# FrogID Audio Inference Pipeline

This notebook demonstrates how to process a single audio file and generate species predictions using a trained FrogID model.

**Pipeline Steps:**
1. **Setup**: Configure environment and model parameters
2. **Load Pipeline**: Get trained model pipeline from MLflow registry
3. **Load Model**: Retrieve trained model from registry
4. **Process Audio**: Load, preprocess, and extract features from audio file
5. **Predict**: Generate species predictions with confidence scores


## 1. Setup

In [None]:
%load_ext autoreload
%autoreload 2

import os
import sys
from pathlib import Path
# Setup path
notebook_path =  '/Workspace/' + os.path.dirname(dbutils.notebook.entry_point.getDbutils().notebook().getContext().notebookPath().get())
os.chdir(notebook_path)
os.chdir('..')
sys.path.append("../..")

from utils.pipeline import get_pipeline_config, instantiate_pipeline


In [None]:
from utils.environment_setup import setup_mlflow

# Configuration
AUDIO_FILE_PATH = "/Users/zacharyzhang/Documents/am/frogid-ml-15species-dbx/data/audio_files/5673.wav"
SCHEMA = "frogid_ml"
MODEL_NAME = "birdnet-ave-3s-chunk-embeddings"
MODEL_ALIAS = "champion"

# Setup environment
IS_DATABRICKS = "DATABRICKS_RUNTIME_VERSION" in os.environ
ROOT_DIR = Path(os.getcwd()).parent.parent
sys.path.insert(0, str(ROOT_DIR))
setup_mlflow(ROOT_DIR, IS_DATABRICKS)

print(f"📋 Configuration set - Model: {MODEL_NAME}, Alias: {MODEL_ALIAS}")
print(f"📁 Audio file: {AUDIO_FILE_PATH}")


## 2. Load Pipeline Configuration

In [None]:
model_name = f"{SCHEMA}.{MODEL_NAME}"
config = get_pipeline_config(
    # run_id = "542f86b2cb8348549eb8f583ea34f976"
    model_name=model_name,
    model_alias=MODEL_ALIAS,
    # model_version="2"  # Uncomment to use specific version instead of alias
)

print(f"✅ Successfully loaded pipeline config!")

pipeline = instantiate_pipeline(config)


## 3. Load Model


In [None]:
model = pipeline.model_evaluator.load_model_from_mlflow_registry(model_name=model_name, model_version_alias=MODEL_ALIAS)

print(f"✅ Model loaded successfully")
model.summary()

## 4. Process Audio

In [None]:
waveform = pipeline.data_preprocessor.loader.load(AUDIO_FILE_PATH)
X_features = pipeline.data_preprocessor.process_audio_for_inference(waveform)

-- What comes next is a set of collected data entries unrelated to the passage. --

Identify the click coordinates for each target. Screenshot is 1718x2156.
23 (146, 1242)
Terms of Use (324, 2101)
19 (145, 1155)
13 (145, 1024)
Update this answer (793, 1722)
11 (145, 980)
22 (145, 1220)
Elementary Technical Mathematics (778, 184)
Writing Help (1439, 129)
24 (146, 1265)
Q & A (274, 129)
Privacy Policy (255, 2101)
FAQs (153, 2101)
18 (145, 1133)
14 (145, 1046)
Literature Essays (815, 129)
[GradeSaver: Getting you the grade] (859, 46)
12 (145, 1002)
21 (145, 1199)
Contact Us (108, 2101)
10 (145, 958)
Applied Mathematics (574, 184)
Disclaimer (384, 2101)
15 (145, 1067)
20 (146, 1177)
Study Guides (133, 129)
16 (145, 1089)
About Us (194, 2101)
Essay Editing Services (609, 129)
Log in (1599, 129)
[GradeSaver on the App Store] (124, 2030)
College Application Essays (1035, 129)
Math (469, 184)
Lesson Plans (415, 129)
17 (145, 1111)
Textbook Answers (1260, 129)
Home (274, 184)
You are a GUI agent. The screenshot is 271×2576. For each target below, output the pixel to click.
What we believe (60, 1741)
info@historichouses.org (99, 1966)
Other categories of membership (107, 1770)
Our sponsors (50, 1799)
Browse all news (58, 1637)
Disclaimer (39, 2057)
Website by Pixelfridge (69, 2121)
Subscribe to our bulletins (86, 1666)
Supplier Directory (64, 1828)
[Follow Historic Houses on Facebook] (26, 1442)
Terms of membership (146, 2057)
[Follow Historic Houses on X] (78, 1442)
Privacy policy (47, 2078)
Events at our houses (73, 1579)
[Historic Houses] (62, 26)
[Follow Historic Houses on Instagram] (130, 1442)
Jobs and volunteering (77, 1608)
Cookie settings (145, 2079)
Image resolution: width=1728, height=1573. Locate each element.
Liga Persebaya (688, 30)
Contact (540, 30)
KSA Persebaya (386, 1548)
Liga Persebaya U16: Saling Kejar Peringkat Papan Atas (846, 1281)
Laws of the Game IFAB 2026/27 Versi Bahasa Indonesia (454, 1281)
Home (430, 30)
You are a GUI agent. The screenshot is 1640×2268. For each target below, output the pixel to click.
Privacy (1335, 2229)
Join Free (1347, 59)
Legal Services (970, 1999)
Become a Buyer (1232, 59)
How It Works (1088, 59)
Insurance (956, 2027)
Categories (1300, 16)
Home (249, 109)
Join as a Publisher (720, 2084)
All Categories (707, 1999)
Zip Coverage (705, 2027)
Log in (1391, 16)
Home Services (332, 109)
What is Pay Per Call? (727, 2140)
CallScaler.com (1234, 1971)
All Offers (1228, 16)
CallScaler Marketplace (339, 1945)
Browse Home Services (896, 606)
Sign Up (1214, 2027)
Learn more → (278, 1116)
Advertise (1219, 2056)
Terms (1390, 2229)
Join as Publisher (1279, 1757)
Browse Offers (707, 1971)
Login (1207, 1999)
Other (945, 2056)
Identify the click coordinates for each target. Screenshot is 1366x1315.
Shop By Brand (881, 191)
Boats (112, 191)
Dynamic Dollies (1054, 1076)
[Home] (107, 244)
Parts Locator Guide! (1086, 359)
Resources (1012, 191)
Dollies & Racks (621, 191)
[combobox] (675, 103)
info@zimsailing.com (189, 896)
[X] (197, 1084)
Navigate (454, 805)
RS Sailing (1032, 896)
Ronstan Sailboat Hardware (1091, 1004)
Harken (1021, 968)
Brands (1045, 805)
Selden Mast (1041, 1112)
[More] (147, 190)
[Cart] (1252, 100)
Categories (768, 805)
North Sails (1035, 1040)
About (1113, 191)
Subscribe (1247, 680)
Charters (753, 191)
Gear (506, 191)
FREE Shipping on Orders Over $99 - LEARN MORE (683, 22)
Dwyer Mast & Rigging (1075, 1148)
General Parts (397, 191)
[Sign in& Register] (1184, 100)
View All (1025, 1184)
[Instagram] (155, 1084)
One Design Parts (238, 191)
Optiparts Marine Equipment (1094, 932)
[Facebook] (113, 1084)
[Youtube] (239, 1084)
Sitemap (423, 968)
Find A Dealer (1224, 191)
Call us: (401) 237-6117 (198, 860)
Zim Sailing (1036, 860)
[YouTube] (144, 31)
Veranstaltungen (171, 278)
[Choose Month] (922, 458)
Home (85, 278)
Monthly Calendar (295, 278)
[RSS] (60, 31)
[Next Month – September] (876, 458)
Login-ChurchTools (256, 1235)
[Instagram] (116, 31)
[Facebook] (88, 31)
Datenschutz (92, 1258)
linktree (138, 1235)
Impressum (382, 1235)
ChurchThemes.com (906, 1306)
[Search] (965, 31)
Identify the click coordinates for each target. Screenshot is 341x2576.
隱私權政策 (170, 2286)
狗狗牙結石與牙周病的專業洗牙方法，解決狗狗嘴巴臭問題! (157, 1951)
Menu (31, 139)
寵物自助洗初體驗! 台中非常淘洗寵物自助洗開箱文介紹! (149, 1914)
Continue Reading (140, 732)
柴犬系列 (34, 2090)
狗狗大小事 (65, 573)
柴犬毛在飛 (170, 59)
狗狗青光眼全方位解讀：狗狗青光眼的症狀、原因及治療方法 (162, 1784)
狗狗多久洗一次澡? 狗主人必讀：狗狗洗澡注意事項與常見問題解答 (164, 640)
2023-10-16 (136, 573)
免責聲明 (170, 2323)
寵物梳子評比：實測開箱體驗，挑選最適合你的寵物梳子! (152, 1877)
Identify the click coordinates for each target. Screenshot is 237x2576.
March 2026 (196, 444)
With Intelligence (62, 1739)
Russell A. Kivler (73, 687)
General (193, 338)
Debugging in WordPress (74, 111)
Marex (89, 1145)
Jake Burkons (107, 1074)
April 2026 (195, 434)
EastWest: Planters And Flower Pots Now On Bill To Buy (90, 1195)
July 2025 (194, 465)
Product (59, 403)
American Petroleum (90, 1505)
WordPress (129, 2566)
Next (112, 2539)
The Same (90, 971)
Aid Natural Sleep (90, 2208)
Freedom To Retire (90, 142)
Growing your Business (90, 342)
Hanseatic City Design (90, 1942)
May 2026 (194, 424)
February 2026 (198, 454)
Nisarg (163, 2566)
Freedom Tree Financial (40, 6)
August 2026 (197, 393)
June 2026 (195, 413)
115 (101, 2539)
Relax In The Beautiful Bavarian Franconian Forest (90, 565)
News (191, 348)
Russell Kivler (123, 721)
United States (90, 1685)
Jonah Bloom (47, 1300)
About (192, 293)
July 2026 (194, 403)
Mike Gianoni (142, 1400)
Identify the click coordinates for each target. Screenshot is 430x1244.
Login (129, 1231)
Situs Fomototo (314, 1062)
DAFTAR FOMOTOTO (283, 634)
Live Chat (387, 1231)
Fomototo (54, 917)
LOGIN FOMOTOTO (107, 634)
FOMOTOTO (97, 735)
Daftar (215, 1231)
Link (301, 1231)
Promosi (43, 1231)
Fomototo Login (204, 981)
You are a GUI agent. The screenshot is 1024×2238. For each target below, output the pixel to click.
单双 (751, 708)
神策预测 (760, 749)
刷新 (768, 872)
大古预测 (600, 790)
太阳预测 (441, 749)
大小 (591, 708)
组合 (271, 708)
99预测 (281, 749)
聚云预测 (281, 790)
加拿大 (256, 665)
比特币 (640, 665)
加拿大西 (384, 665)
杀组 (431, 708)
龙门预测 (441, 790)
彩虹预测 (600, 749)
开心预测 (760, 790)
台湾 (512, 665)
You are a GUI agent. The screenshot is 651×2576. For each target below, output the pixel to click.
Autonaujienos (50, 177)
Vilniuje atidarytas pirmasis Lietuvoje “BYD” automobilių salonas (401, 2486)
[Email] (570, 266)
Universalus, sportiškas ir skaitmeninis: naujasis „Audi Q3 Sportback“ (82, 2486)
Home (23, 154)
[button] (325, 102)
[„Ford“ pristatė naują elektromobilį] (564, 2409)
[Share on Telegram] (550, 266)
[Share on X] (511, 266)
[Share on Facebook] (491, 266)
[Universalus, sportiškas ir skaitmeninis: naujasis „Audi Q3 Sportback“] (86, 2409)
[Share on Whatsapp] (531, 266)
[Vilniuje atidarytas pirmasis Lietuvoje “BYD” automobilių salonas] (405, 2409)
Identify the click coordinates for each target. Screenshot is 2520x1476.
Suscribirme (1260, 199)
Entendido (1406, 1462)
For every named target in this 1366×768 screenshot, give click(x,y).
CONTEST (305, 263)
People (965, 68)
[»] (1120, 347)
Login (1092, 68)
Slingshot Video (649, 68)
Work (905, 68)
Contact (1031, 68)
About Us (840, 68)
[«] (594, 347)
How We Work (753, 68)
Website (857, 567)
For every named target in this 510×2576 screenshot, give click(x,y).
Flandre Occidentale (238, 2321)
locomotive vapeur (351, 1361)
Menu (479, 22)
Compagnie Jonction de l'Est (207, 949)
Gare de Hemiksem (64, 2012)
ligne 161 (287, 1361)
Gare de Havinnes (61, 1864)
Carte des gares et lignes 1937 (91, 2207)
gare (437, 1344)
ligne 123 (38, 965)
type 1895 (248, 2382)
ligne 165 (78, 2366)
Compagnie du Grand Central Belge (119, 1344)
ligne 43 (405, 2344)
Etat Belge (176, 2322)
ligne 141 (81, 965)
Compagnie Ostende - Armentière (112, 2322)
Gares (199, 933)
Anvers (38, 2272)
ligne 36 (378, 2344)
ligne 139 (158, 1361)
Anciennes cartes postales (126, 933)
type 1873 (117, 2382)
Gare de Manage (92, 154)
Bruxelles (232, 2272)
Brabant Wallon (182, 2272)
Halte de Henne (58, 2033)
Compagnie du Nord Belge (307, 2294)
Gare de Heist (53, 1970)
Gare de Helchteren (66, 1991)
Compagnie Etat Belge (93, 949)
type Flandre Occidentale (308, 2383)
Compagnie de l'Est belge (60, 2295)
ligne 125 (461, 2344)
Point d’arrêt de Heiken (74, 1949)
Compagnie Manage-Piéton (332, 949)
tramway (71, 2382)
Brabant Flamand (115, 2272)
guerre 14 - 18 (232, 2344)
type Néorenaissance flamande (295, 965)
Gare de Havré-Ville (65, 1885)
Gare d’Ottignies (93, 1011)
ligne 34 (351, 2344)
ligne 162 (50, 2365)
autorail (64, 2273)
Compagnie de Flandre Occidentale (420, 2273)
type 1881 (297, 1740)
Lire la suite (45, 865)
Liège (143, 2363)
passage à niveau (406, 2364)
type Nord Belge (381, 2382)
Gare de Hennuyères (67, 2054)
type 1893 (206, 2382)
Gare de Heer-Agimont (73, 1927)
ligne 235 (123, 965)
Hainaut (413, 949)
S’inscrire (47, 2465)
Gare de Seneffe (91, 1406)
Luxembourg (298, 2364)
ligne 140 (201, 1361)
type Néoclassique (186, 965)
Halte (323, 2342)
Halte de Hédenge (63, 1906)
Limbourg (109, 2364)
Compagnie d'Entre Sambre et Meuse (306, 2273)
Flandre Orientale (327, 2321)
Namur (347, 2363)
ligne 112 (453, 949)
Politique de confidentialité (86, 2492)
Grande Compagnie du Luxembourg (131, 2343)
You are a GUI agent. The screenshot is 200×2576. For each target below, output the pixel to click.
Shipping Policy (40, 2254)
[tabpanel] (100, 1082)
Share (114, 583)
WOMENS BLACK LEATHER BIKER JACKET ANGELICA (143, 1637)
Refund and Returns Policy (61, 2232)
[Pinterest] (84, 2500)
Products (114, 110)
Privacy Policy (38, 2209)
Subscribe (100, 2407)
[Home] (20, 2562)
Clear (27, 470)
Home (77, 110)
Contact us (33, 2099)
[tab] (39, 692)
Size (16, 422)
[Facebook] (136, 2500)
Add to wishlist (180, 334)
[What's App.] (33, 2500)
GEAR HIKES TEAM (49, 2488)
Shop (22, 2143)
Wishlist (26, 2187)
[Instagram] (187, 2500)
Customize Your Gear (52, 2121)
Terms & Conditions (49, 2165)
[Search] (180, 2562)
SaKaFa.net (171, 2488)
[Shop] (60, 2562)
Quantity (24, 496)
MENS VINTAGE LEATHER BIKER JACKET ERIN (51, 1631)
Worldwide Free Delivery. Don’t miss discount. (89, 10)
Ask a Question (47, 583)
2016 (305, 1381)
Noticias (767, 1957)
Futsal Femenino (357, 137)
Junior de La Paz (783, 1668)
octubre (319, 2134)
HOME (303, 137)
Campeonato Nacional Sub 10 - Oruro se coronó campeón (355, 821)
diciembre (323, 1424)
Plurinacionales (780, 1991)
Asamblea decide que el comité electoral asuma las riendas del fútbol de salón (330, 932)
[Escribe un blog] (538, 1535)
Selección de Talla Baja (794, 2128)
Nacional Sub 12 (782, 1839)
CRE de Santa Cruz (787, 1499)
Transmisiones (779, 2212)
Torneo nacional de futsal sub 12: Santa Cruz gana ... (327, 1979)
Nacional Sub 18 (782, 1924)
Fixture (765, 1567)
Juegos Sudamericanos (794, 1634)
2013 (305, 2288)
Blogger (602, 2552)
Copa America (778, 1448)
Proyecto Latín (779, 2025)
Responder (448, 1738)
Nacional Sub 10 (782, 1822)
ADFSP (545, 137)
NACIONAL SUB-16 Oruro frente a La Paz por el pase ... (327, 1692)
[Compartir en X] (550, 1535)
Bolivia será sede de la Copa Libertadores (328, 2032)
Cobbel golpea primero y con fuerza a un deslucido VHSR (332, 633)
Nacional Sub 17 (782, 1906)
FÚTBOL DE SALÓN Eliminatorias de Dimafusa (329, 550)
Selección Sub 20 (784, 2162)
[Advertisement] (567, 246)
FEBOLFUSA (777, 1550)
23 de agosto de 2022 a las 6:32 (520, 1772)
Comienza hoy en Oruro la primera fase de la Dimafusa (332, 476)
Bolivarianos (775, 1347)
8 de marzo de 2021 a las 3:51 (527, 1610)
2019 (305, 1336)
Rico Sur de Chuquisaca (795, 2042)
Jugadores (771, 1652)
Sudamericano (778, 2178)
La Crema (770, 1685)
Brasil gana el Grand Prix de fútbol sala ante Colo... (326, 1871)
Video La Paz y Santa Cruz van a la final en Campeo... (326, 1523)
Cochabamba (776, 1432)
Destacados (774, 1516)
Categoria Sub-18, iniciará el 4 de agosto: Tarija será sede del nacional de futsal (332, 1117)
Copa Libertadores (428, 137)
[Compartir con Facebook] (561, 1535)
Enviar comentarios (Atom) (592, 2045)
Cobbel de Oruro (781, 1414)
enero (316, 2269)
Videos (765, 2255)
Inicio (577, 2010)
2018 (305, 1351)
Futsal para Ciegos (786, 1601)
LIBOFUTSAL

## 5. Generate Predictions


In [None]:
print(f"🔮 Generating predictions for {len(X_features)} chunks...")
class_labels_to_species = pipeline.data_selector.class_labels_to_species

pipeline.model_evaluator.predict(
    model=model,
    features=X_features,
    class_label_to_species_mapping=class_labels_to_species
)